### WHAT THE TASK ASKS
Reproduce the items below verbatim, starting from their first line and stopping after the line that contains "[x=1533, y=735]", including that line.

━━━━━ DATA SECTION ━━━━━

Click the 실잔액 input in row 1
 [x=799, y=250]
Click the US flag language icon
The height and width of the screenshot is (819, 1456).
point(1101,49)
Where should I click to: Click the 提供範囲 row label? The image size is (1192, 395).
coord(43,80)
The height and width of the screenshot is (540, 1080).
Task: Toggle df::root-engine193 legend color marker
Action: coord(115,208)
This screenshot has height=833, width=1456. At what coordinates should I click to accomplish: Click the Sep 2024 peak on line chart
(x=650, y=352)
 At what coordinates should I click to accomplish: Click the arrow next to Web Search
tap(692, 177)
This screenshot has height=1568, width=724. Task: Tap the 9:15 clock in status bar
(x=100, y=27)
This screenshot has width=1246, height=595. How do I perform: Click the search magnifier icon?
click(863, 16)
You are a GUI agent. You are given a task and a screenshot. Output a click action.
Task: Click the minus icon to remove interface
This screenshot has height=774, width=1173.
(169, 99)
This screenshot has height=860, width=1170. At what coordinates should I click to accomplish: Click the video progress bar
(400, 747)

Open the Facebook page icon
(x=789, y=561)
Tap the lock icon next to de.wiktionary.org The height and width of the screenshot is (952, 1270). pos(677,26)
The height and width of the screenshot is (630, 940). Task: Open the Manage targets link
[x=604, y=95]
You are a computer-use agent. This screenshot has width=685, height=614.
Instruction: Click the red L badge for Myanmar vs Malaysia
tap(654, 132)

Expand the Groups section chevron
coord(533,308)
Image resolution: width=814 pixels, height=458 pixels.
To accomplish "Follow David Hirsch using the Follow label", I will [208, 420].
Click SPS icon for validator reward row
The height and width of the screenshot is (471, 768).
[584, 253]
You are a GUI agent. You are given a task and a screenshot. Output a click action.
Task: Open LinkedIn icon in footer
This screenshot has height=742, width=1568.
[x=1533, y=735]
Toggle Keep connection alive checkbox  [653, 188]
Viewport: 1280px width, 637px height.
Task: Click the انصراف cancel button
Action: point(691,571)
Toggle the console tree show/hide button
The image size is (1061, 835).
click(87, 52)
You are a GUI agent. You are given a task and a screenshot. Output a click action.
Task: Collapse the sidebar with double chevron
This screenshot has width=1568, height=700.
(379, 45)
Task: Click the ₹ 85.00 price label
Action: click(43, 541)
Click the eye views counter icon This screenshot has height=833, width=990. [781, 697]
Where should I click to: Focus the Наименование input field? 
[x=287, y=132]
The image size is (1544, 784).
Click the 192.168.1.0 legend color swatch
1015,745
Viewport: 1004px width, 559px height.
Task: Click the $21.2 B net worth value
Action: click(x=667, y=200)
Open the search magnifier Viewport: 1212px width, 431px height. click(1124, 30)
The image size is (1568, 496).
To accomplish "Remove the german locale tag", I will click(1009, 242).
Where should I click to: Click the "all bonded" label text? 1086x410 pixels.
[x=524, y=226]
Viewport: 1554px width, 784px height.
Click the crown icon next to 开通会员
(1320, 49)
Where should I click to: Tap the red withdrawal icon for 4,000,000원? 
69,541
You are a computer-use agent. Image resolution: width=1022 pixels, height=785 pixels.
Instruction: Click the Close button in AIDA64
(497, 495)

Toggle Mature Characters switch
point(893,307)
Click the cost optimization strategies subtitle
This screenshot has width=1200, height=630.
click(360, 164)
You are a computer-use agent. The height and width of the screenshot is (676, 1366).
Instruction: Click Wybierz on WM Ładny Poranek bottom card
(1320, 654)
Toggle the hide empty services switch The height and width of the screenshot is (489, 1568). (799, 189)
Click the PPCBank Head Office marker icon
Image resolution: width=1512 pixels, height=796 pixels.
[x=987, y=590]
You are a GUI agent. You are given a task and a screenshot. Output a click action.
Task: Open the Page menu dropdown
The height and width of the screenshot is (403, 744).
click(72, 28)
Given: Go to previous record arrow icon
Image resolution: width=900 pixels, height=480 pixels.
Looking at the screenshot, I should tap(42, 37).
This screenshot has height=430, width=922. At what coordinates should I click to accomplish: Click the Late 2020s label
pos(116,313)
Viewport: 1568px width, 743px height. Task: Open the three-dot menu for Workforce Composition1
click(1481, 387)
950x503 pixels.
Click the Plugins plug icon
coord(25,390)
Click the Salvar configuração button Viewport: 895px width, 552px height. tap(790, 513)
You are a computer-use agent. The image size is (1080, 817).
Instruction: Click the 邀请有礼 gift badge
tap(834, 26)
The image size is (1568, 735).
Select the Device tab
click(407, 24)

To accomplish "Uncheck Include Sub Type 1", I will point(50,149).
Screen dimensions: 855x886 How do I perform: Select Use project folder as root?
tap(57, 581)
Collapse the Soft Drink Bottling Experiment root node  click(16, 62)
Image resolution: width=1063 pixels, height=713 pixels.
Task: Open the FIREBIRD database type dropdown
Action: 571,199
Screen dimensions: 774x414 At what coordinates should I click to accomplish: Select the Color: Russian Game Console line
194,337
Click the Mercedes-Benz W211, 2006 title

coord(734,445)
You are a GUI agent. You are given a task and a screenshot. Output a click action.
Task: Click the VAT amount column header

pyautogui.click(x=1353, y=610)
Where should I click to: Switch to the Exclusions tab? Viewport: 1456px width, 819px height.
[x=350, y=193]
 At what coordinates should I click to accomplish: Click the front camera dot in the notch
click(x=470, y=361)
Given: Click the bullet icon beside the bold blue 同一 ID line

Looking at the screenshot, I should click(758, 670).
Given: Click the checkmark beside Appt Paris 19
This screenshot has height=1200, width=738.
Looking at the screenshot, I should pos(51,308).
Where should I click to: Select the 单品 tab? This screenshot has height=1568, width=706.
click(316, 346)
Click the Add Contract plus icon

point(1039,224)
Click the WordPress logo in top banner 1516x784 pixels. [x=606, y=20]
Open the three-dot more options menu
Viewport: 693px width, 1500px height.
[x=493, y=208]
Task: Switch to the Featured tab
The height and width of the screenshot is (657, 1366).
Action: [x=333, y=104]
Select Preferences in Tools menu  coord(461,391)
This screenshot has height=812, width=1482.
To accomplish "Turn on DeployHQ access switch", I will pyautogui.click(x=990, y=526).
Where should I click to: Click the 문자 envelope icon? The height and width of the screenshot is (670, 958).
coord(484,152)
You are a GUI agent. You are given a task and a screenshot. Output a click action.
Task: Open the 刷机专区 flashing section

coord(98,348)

━━━━━

### FINAL ANSWER
Click the 실잔액 input in row 1
 [x=799, y=250]
Click the US flag language icon
The height and width of the screenshot is (819, 1456).
point(1101,49)
Where should I click to: Click the 提供範囲 row label? The image size is (1192, 395).
coord(43,80)
The height and width of the screenshot is (540, 1080).
Task: Toggle df::root-engine193 legend color marker
Action: coord(115,208)
This screenshot has height=833, width=1456. At what coordinates should I click to accomplish: Click the Sep 2024 peak on line chart
(x=650, y=352)
 At what coordinates should I click to accomplish: Click the arrow next to Web Search
tap(692, 177)
This screenshot has height=1568, width=724. Task: Tap the 9:15 clock in status bar
(x=100, y=27)
This screenshot has width=1246, height=595. How do I perform: Click the search magnifier icon?
click(863, 16)
You are a GUI agent. You are given a task and a screenshot. Output a click action.
Task: Click the minus icon to remove interface
This screenshot has height=774, width=1173.
(169, 99)
This screenshot has height=860, width=1170. At what coordinates should I click to accomplish: Click the video progress bar
(400, 747)

Open the Facebook page icon
(x=789, y=561)
Tap the lock icon next to de.wiktionary.org The height and width of the screenshot is (952, 1270). pos(677,26)
The height and width of the screenshot is (630, 940). Task: Open the Manage targets link
[x=604, y=95]
You are a computer-use agent. This screenshot has width=685, height=614.
Instruction: Click the red L badge for Myanmar vs Malaysia
tap(654, 132)

Expand the Groups section chevron
coord(533,308)
Image resolution: width=814 pixels, height=458 pixels.
To accomplish "Follow David Hirsch using the Follow label", I will [208, 420].
Click SPS icon for validator reward row
The height and width of the screenshot is (471, 768).
[584, 253]
You are a GUI agent. You are given a task and a screenshot. Output a click action.
Task: Open LinkedIn icon in footer
This screenshot has height=742, width=1568.
[x=1533, y=735]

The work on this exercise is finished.